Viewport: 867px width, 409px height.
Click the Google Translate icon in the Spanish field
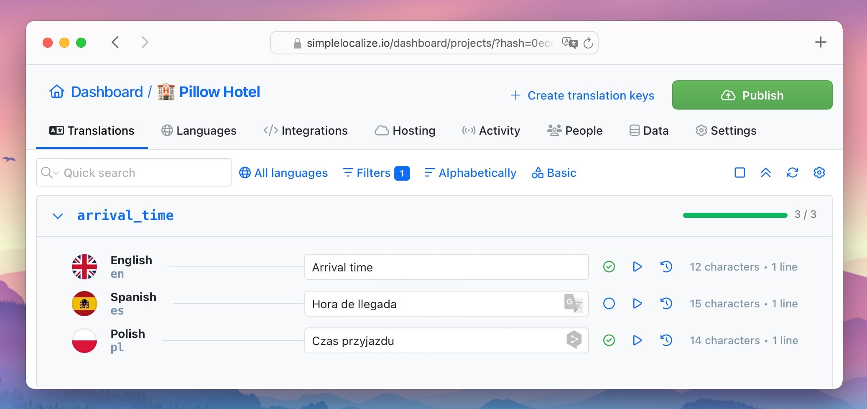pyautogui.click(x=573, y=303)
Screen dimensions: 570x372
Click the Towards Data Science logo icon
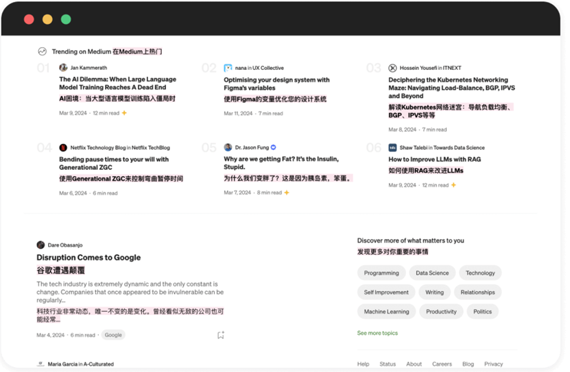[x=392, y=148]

» **Task objective**
Would you return the data exactly as written, without the pictures?

» **Solution**
Viewport: 867px width, 409px height.
Click the Google Translate icon in the Spanish field
pyautogui.click(x=573, y=303)
Screen dimensions: 570x372
Click the Towards Data Science logo icon
[x=392, y=148]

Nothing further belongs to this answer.